Prof. Fredrik Westerlund - Keynote speaker 

Chalmers University of Technology, Gothenburg, Sweden

Nanofluidic tools to study DNA damage and repair

My group has a strong focus in single DNA molecule analysis. Our main workhorse is the use of nanofluidic channels to stretch single DNA molecules and image them using fluorescence microscopy. The channels are on the order of 100x100 nm², which is so narrow that large single DNA molecules need to stretch to accommodate. Importantly, this means that we can image any long DNA molecules without doing any chemistry to their ends. This means, among other things, that we can stretch any DNA, such as DNA isolated from cells, and that we can study reactions occurring on DNA ends. We use the nanofluidic platform in several different research projects ranging from fundamental research to applications in diagnostics.

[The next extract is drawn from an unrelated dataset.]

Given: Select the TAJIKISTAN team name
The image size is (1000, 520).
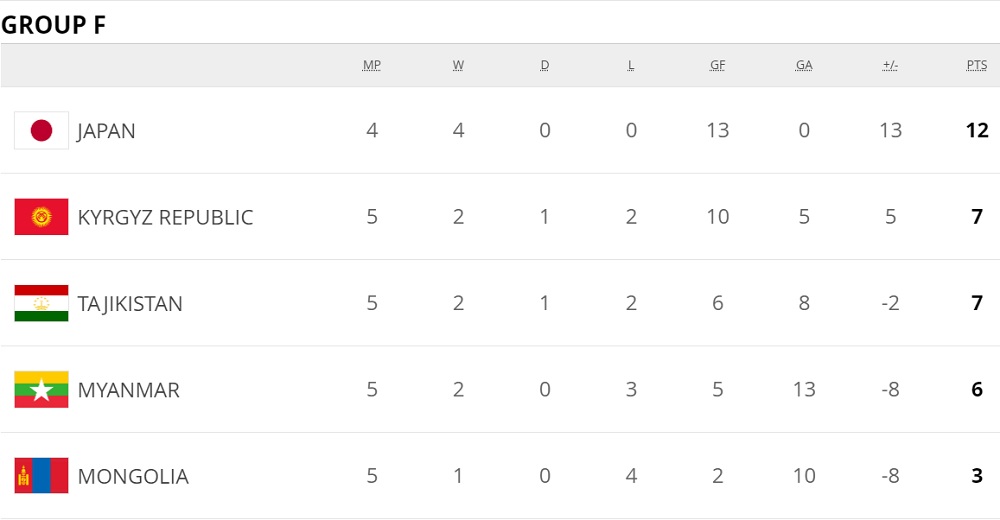Looking at the screenshot, I should (130, 304).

One area of research is optical DNA mapping (ODM), a research field where sequence information is obtained from DNA on length scales that are hard to investigate with traditional methods like sequencing on one hand and FISH on the other. The method is based on labelling DNA with sequence specific probes and imaging DNA molecules that are 100-1000 kb long. We have used this method for bacterial plasmids¹, for typing bacteria² and for the human genome³. We collaborate with clinicians to apply this methodology in both infectious diseases and cancer. I will also demonstrate how ODM can be combined with enzymatic labeling to locate DNA damage along the human genome.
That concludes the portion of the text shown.